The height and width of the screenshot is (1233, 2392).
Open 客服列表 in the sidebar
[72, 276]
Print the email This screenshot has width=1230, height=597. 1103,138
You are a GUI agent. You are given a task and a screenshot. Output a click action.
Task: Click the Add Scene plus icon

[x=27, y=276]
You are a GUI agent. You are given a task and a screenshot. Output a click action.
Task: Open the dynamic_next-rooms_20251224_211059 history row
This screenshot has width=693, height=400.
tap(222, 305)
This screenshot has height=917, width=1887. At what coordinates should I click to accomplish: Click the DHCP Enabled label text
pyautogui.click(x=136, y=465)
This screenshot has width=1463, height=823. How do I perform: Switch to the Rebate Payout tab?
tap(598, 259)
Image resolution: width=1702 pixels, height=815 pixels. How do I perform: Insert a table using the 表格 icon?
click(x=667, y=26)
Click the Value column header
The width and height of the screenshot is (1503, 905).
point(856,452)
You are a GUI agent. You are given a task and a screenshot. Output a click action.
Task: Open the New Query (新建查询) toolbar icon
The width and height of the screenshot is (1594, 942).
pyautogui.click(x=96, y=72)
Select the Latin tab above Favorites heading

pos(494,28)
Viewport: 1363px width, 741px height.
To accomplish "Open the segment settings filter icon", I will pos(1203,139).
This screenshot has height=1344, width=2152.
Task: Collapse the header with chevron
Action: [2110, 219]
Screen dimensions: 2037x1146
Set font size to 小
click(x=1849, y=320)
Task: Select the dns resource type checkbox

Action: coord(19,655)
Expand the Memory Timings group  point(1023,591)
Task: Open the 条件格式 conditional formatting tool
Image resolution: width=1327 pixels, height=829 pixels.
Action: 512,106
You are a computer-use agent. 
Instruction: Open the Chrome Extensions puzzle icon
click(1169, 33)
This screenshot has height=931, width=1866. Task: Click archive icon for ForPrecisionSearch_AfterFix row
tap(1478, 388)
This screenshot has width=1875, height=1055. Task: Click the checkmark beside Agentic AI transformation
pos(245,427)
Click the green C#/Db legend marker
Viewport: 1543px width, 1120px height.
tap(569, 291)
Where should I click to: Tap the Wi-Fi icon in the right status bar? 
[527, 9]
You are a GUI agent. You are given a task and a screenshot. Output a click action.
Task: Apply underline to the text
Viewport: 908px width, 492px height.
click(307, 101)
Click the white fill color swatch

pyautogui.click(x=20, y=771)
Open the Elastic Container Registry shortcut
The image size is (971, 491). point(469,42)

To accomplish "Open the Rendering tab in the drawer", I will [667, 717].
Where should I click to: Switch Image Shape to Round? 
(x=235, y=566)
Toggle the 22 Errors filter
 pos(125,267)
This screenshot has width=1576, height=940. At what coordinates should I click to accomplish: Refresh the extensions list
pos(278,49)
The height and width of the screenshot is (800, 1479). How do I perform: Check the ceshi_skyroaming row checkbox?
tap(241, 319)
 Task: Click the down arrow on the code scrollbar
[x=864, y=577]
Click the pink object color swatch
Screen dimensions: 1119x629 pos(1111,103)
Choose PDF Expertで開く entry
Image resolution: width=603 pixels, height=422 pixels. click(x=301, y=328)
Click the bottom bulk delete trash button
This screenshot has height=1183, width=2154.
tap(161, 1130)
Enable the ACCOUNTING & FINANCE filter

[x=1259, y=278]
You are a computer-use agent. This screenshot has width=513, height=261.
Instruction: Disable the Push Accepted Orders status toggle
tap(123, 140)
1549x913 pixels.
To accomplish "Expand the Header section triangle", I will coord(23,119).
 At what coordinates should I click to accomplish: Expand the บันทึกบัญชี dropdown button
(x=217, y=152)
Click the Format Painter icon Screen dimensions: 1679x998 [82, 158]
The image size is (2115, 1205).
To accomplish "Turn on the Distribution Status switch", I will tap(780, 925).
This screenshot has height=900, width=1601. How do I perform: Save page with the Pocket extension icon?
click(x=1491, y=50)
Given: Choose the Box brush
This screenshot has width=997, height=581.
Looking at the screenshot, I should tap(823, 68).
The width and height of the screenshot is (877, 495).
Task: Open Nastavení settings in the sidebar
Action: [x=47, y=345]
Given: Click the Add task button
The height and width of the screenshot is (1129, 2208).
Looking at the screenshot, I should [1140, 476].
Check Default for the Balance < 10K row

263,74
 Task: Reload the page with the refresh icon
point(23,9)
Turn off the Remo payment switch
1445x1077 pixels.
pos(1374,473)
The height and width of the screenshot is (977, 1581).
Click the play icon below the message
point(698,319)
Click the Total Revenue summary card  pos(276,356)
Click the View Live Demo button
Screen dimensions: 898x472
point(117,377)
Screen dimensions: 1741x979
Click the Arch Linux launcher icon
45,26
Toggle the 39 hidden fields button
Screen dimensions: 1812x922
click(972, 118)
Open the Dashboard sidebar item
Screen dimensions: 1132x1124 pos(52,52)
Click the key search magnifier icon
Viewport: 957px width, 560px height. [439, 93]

☆ ☆ ☆ ☆

**Goal of the exercise**
The exact lines of the material above starting at the one that contains "The width and height of the screenshot is (1503, 905)." and ending at the one that contains "Task: Open the New Query (新建查询) toolbar icon" are what to retype; leave out everything else.

**Task output**
The width and height of the screenshot is (1503, 905).
point(856,452)
You are a GUI agent. You are given a task and a screenshot. Output a click action.
Task: Open the New Query (新建查询) toolbar icon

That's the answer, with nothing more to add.